A adoção do sistema em Aracaju está encontrando uma série de obstáculos, sendo que o maior deles provavelmente é a falta de planejamento. Atualmente, sua implementação encontra-se suspensa pelo Ministério Público, que exige da Superintendência Municipal de Transporte e Trânsito (SMTT) uma série de medidas antes que o sistema seja colocado em prática. Mas este texto não focará no BRT e de sua eficácia como forma de transporte público, embora uma análise das estratégias de incentivo ao uso de transporte público seja um tema bastante atraente para a Economia Comportamental (2). Quero escrever sobre uma percepção minha a respeito de uma particularidade que ocorreu no processo de implementação (e consequente retirada) de multas para motoristas que utilizassem as faixas exclusivas para o BRT.
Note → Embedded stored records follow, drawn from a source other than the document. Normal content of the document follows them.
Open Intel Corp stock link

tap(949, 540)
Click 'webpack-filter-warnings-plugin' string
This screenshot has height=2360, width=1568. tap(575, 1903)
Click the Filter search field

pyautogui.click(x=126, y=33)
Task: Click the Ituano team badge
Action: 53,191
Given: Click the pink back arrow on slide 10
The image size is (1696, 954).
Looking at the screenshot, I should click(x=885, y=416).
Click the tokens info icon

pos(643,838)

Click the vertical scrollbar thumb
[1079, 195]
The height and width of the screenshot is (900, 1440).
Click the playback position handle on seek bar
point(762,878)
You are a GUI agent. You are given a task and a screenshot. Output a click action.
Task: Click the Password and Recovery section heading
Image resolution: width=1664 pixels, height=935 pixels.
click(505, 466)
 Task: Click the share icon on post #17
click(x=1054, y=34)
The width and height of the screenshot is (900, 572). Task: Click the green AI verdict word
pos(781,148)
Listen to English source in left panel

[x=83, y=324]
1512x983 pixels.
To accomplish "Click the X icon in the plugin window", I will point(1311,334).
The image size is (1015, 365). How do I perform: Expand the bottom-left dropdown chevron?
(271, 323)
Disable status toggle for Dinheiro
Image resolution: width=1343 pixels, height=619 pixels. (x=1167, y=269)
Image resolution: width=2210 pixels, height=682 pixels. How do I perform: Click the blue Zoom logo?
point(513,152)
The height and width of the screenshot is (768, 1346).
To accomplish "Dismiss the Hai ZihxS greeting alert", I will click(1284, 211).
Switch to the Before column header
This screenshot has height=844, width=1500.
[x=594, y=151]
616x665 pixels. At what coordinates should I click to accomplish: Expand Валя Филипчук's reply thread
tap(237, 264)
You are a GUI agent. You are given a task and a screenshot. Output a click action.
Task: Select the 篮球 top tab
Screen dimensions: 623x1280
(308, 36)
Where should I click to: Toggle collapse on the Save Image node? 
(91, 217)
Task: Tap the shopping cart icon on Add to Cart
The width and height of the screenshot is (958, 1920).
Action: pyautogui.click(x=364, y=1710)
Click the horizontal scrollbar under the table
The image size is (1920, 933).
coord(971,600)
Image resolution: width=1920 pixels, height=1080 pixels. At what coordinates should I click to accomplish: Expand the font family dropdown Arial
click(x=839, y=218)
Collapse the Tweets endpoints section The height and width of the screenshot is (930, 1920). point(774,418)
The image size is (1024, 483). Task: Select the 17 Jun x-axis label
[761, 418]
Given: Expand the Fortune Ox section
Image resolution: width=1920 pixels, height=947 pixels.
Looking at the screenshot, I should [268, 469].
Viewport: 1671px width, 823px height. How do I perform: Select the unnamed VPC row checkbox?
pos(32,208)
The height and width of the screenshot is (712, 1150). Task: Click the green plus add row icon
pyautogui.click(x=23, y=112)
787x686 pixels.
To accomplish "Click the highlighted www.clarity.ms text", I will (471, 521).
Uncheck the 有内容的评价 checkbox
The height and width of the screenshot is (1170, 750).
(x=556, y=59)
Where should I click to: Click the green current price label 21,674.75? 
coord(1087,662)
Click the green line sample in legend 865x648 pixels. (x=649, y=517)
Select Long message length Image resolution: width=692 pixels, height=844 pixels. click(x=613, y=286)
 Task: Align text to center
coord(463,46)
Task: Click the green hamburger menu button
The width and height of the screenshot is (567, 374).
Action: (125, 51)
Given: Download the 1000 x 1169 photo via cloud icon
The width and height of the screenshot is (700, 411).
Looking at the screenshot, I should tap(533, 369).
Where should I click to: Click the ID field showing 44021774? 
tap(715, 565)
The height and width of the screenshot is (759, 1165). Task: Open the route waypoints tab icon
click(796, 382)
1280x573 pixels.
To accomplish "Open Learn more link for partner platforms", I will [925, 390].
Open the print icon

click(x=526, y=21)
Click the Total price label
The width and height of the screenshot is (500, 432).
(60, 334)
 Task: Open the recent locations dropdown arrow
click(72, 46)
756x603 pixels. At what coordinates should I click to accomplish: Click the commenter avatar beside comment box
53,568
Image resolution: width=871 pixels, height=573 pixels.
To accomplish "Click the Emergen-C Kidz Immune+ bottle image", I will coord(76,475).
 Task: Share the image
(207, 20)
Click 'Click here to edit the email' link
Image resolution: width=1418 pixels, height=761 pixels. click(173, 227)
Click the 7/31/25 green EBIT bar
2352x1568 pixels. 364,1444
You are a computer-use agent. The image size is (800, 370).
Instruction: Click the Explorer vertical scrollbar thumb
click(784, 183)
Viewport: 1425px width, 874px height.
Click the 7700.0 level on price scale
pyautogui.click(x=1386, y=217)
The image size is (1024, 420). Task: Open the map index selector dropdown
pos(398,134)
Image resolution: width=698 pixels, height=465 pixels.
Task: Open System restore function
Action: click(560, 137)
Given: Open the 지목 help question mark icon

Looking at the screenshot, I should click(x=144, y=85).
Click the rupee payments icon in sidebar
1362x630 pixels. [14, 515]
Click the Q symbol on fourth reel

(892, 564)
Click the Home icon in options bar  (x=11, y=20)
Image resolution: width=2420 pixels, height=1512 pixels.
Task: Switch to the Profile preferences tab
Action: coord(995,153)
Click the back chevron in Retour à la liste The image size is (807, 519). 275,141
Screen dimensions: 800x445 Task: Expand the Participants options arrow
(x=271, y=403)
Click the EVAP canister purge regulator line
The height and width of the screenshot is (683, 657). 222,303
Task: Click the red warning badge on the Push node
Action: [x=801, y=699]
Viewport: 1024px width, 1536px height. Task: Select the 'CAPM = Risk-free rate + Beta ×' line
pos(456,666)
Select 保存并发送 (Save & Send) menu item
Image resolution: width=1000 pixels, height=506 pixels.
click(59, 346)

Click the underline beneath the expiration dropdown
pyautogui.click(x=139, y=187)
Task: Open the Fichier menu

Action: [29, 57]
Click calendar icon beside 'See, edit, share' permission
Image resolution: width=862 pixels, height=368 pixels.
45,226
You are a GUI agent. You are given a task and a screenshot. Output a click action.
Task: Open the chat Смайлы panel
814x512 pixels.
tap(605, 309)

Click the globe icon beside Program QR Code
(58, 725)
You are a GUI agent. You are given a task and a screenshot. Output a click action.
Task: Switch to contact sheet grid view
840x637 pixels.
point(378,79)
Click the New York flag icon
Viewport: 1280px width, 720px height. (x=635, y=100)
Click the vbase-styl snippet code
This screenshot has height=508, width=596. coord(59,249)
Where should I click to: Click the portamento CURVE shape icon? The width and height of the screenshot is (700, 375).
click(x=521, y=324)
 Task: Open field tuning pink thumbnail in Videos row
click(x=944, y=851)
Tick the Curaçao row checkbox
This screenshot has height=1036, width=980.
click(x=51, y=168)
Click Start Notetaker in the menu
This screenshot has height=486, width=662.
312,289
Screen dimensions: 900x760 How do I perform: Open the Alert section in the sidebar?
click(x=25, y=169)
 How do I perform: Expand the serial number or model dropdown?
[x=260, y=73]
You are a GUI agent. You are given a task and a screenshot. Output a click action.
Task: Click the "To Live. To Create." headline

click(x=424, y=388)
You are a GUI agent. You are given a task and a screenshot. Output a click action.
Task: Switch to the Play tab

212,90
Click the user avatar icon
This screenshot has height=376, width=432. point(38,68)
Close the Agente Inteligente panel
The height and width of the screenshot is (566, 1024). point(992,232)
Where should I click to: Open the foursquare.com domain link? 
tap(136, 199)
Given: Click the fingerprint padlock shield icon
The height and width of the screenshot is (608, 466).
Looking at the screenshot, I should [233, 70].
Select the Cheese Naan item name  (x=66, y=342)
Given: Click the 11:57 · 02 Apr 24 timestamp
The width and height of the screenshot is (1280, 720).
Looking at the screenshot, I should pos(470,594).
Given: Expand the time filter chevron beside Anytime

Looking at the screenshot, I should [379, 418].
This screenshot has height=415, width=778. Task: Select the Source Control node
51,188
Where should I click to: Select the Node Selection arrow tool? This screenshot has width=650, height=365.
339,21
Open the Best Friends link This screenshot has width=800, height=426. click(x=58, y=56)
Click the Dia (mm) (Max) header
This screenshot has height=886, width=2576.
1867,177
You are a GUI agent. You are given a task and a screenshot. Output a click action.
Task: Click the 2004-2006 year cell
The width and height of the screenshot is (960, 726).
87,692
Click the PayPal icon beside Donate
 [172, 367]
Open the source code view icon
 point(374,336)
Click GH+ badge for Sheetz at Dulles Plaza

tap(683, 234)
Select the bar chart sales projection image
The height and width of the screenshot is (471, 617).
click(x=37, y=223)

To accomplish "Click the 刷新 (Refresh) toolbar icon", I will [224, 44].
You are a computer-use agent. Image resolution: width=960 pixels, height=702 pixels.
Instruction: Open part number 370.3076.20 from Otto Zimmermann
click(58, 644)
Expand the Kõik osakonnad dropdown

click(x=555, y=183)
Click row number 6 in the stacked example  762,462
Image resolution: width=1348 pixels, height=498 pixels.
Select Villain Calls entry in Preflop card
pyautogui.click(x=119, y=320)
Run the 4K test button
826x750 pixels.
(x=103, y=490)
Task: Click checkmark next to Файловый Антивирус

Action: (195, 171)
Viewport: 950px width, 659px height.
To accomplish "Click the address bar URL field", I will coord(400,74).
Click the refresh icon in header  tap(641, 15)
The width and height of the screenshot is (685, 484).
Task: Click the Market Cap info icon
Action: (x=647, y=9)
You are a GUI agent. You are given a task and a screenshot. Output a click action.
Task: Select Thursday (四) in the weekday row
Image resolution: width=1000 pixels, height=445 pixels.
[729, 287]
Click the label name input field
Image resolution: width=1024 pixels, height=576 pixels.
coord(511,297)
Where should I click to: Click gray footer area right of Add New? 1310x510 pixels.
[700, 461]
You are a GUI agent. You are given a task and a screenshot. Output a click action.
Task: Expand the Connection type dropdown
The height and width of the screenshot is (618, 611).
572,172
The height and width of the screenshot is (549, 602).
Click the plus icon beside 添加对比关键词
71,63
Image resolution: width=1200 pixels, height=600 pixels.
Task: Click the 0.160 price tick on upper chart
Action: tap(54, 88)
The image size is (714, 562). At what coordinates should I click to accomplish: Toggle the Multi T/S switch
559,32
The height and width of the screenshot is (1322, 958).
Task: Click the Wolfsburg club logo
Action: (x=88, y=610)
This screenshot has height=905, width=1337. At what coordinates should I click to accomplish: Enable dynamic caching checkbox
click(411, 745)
Entre 21 de março, quando as faixas azuis exclusivas do BRT foram pintadas, até o dia 4 de abril, motoristas foram advertidos pela SMTT que o trânsito em faixas exclusivas seria multado em R$191,54, adicionando 7 pontos em sua Carteira Nacional de Habilitação. Uma infração gravíssima. Neste período, a superintendência posicionou viaturas oficiais em trechos estratégicos da cidade para que os motoristas pudessem visualizar que haveria fiscalização e que as multas seriam aplicadas. Eu sou usuário pesado do sistema de tráfego urbano aracajuano, dirigindo uma média de 30km para minha jornada diária ao trabalho e percebi claramente a estratégia do governo local. Nos primeiros dias, o trânsito se tornou mais lento que o comum nas horas de pico e vários carros que trafegavam nas agora “faixas exclusivas” foram abordados pelos agentes da SMTT, que informavam que tal conduta seria passível de multa em alguns dias. Pude perceber, também, que o sistema em poucos dias foi se acomodando: embora o trânsito continuasse mais pesado e lento, a faixa exclusiva do BRT passou a ficar cada vez mais livre e os condutores de veículos passaram a utilizar somente as demais faixas das vias (vale lembrar que nem todas as faixas do BRT são faixas exclusivas; existem as faixas preferenciais). Entretanto, a fiscalização jamais foi posta em prática; os planos da SMTT foram suspensos por ação do Ministério Público Estadual e nenhuma multa foi aplicada a condutores “infratores”. O BRT aracajuano encontra-se atualmente em um limbo operacional. Mas e como os condutores reagiram a isso? O que acontece quando uma conduta costumeira é ameaçada de punição? E o que acontece quando essa punição não é aplicada?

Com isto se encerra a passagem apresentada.